▸ Record set
**********
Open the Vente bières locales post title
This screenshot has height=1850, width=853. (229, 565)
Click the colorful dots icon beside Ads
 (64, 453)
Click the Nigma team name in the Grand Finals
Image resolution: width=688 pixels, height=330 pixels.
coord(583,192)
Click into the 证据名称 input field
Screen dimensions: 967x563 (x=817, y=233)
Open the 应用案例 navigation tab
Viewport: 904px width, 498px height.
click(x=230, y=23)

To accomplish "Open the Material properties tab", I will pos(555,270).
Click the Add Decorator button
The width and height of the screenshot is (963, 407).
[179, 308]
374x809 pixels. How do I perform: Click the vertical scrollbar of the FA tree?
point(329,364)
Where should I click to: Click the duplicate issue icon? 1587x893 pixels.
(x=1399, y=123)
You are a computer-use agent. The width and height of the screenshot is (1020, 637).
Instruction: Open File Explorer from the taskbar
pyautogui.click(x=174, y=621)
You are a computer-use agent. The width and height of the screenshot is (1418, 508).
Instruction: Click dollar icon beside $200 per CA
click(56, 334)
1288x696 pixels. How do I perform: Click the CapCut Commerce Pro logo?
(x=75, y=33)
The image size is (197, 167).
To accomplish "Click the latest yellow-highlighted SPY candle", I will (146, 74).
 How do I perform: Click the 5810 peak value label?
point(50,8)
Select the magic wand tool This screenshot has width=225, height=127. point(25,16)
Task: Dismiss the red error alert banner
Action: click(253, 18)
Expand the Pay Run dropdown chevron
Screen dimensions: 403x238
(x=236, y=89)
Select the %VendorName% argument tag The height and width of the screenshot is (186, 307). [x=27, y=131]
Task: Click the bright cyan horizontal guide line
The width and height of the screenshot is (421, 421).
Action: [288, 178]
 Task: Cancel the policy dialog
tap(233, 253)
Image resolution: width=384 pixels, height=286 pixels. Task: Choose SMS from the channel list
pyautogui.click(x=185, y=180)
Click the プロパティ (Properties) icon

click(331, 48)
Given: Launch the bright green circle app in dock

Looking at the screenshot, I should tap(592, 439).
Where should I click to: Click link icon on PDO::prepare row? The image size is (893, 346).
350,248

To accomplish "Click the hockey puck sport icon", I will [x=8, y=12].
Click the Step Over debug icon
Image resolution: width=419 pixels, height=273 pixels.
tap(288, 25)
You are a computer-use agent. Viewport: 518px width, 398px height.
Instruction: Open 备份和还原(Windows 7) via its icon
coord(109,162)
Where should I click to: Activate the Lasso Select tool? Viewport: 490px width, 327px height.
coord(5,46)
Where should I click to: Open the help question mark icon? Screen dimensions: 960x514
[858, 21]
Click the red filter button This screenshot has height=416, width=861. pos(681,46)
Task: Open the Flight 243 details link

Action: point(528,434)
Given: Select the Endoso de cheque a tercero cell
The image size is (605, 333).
**********
▸ Activity
Transcribe every record above word for word.

▸ Exercise solution
Open the Vente bières locales post title
This screenshot has height=1850, width=853. (229, 565)
Click the colorful dots icon beside Ads
 (64, 453)
Click the Nigma team name in the Grand Finals
Image resolution: width=688 pixels, height=330 pixels.
coord(583,192)
Click into the 证据名称 input field
Screen dimensions: 967x563 (x=817, y=233)
Open the 应用案例 navigation tab
Viewport: 904px width, 498px height.
click(x=230, y=23)

To accomplish "Open the Material properties tab", I will pos(555,270).
Click the Add Decorator button
The width and height of the screenshot is (963, 407).
[179, 308]
374x809 pixels. How do I perform: Click the vertical scrollbar of the FA tree?
point(329,364)
Where should I click to: Click the duplicate issue icon? 1587x893 pixels.
(x=1399, y=123)
You are a computer-use agent. The width and height of the screenshot is (1020, 637).
Instruction: Open File Explorer from the taskbar
pyautogui.click(x=174, y=621)
You are a computer-use agent. The width and height of the screenshot is (1418, 508).
Instruction: Click dollar icon beside $200 per CA
click(56, 334)
1288x696 pixels. How do I perform: Click the CapCut Commerce Pro logo?
(x=75, y=33)
The image size is (197, 167).
To accomplish "Click the latest yellow-highlighted SPY candle", I will (146, 74).
 How do I perform: Click the 5810 peak value label?
point(50,8)
Select the magic wand tool This screenshot has width=225, height=127. point(25,16)
Task: Dismiss the red error alert banner
Action: click(253, 18)
Expand the Pay Run dropdown chevron
Screen dimensions: 403x238
(x=236, y=89)
Select the %VendorName% argument tag The height and width of the screenshot is (186, 307). [x=27, y=131]
Task: Click the bright cyan horizontal guide line
The width and height of the screenshot is (421, 421).
Action: [288, 178]
 Task: Cancel the policy dialog
tap(233, 253)
Image resolution: width=384 pixels, height=286 pixels. Task: Choose SMS from the channel list
pyautogui.click(x=185, y=180)
Click the プロパティ (Properties) icon

click(331, 48)
Given: Launch the bright green circle app in dock

Looking at the screenshot, I should tap(592, 439).
Where should I click to: Click link icon on PDO::prepare row? The image size is (893, 346).
350,248

To accomplish "Click the hockey puck sport icon", I will [x=8, y=12].
Click the Step Over debug icon
Image resolution: width=419 pixels, height=273 pixels.
tap(288, 25)
You are a computer-use agent. Viewport: 518px width, 398px height.
Instruction: Open 备份和还原(Windows 7) via its icon
coord(109,162)
Where should I click to: Activate the Lasso Select tool? Viewport: 490px width, 327px height.
coord(5,46)
Where should I click to: Open the help question mark icon? Screen dimensions: 960x514
[858, 21]
Click the red filter button This screenshot has height=416, width=861. pos(681,46)
Task: Open the Flight 243 details link

Action: point(528,434)
Given: Select the Endoso de cheque a tercero cell
The image size is (605, 333).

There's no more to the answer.